The records:

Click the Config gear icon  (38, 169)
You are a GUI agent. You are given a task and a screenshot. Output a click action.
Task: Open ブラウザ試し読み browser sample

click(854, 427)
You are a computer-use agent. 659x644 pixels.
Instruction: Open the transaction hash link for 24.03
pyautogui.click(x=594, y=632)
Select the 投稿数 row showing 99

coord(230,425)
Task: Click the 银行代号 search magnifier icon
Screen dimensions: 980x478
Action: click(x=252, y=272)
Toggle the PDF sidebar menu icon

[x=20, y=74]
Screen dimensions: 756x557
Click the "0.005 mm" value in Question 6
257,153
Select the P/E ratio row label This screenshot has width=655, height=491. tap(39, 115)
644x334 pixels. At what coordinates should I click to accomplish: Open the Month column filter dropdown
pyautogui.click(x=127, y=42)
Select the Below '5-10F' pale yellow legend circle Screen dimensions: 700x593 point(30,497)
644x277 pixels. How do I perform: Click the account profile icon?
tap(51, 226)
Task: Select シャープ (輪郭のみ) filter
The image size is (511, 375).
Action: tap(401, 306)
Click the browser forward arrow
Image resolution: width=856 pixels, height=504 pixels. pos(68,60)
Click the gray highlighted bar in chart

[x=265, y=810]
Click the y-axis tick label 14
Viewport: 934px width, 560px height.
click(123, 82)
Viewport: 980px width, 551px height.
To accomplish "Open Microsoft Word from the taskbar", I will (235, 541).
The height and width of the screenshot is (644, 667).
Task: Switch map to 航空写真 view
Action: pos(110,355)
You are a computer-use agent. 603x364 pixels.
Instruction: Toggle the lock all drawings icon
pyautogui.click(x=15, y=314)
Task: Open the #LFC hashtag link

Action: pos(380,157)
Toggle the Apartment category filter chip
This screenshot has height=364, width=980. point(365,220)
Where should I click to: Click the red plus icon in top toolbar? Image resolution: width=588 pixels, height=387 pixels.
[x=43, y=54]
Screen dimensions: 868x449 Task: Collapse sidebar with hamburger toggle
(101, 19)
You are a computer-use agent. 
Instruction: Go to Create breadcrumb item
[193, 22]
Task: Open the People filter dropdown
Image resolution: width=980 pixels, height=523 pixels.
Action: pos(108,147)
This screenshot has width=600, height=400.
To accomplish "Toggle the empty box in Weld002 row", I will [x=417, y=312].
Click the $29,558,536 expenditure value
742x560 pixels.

What the exercise asks: Based on the entries above, give the number of lines with the string "agent" and no further text.

Solution to the exercise: 4